- Promotional poster
- Directed by: Straw Weisman
- Written by: Straw Weisman
- Produced by: Lew Mishkin
- Starring: Elizabeth Mannino; David Myers Gregory; Lawrence Bockius; Jerry Rector; Judith Mayes; Kelvin Keraga;
- Cinematography: Anghel Deca
- Edited by: Michael Spence
- Music by: Katherine Quittner
- Production companies: Films Around the World; Jaylo International Films; Filmworld International Productions; The Weisman Company;
- Distributed by: Prism Enertainment
- Release date: March 8, 1990;
- Running time: 93 minutes
- Country: United States
- Language: English

= Graverobbers (film) =

Graverobbers (also known as Dead Mate) is a 1988 American black comedy horror film written and directed by Straw Weisman, and starring Elizabeth Mannino, David Myers Gregory, Lawrence Bockius, Jerry Rector, Judith Mayes, and Kelvin Keraga.

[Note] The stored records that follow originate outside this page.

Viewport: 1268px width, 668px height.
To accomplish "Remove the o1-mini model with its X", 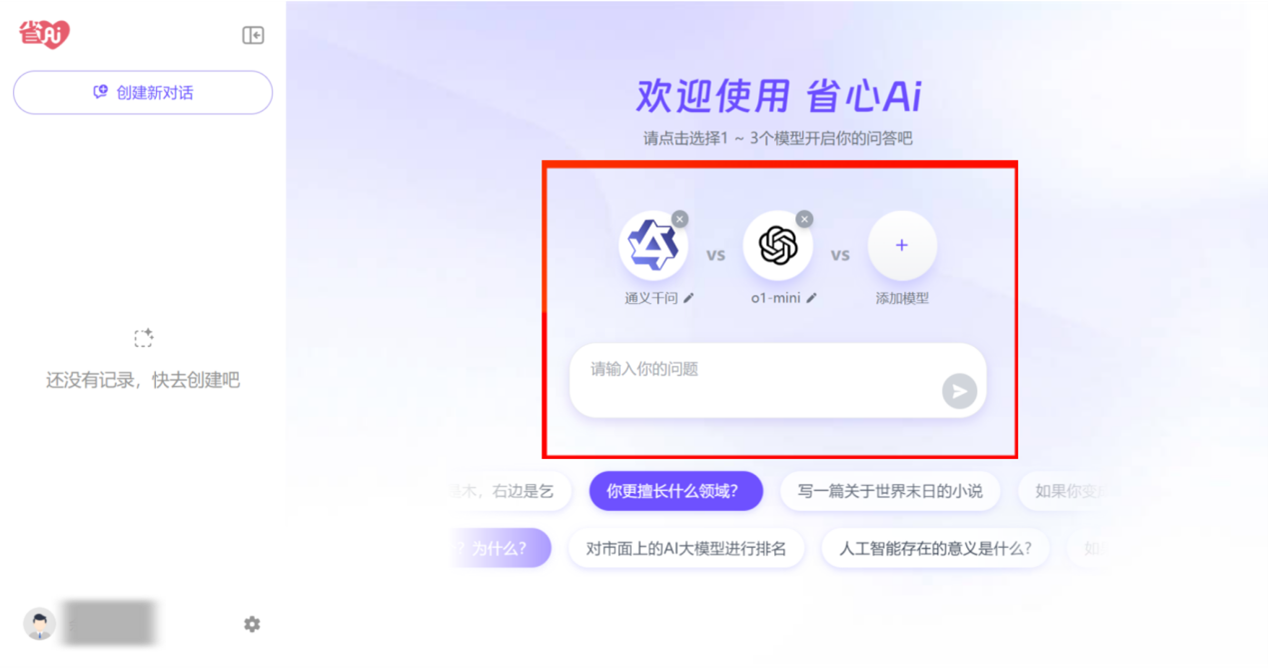I will click(x=804, y=219).
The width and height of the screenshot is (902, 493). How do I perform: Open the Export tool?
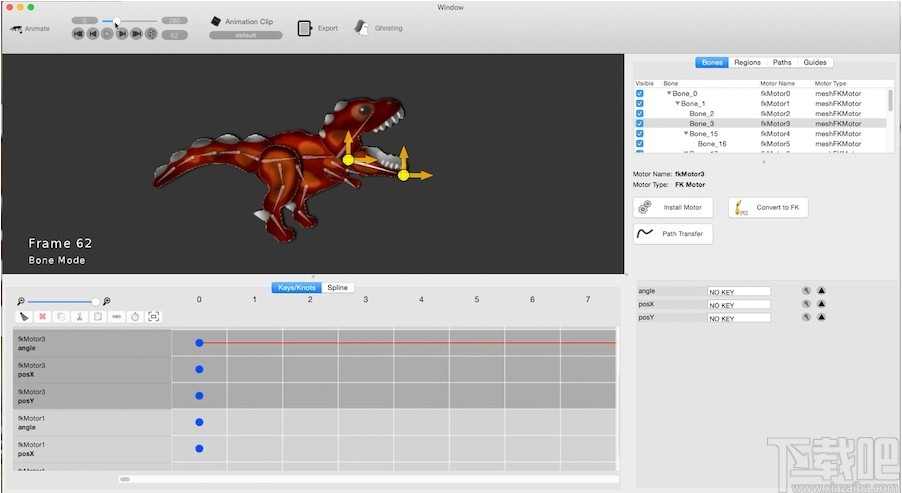coord(305,28)
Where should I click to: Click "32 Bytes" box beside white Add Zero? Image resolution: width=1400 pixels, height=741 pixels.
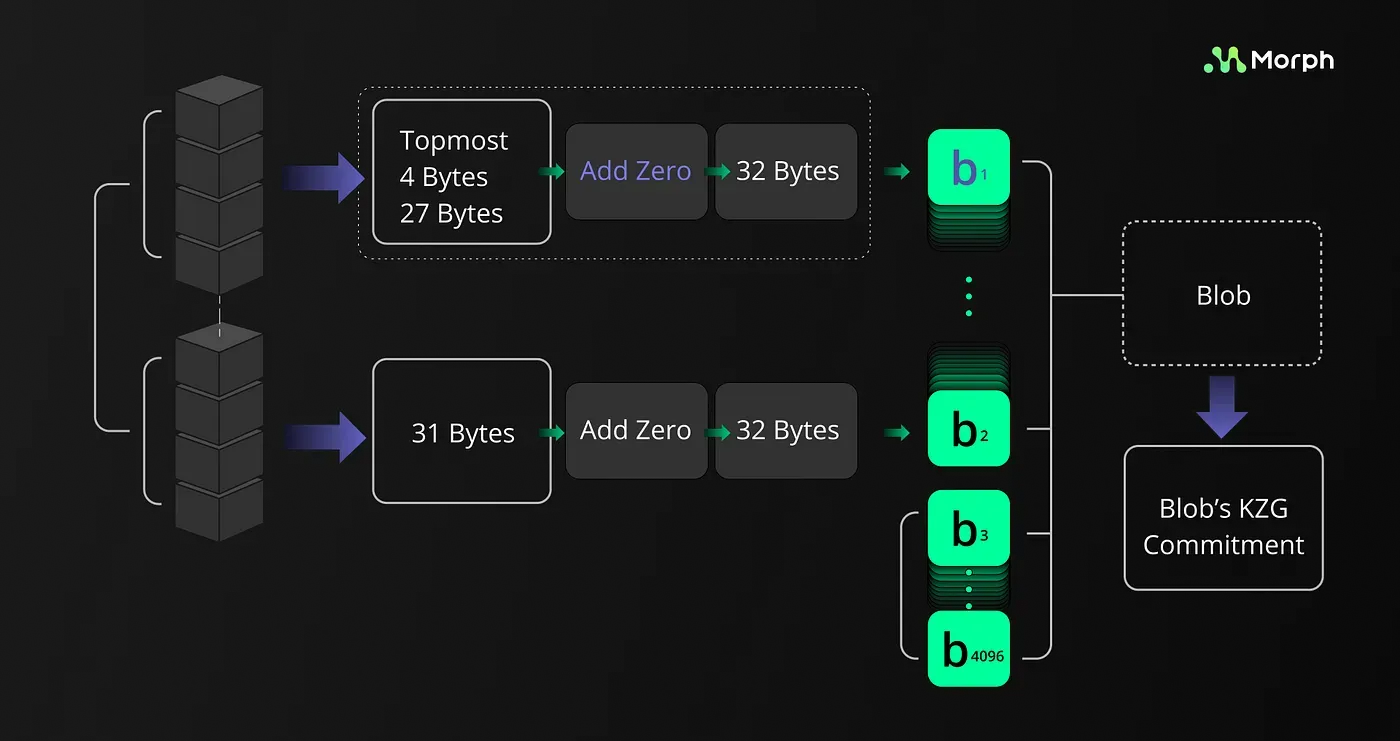[786, 431]
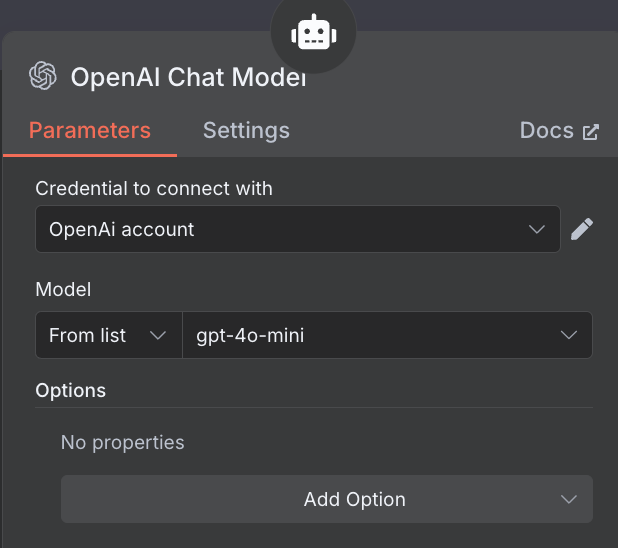This screenshot has width=618, height=548.
Task: Click the OpenAI Chat Model title
Action: point(188,77)
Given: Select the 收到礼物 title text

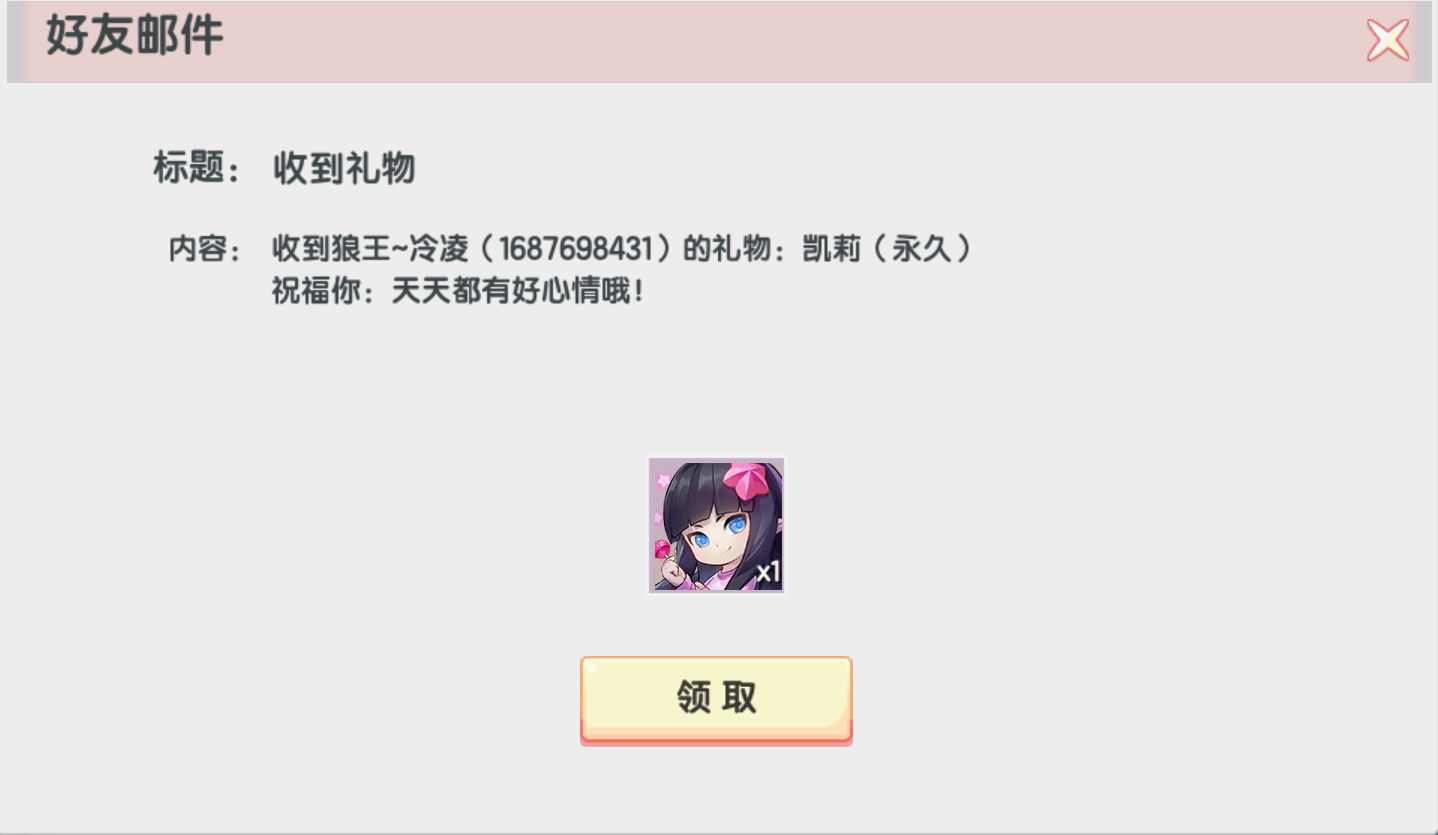Looking at the screenshot, I should [344, 169].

Its plot follows a waitress in a small town who marries an undertaker and soon finds he and his friends may be involved in disturbing activities at the local funeral home.

==Plot==
In sleepy upstate New York, former New York City prostitute Nora Mae Edwards, who suffers with a sleep disorder, works the graveyard shift as a waitress in a local diner. One night, she meets John Henry Cox, a mysterious man who asks her to marry him. Nora impulsively agrees, resigning from her job at the diner and moving with him to the small town of Newbury, where John works as a mortician. The two have their wedding that night, attended by several pillars of the Newbury community.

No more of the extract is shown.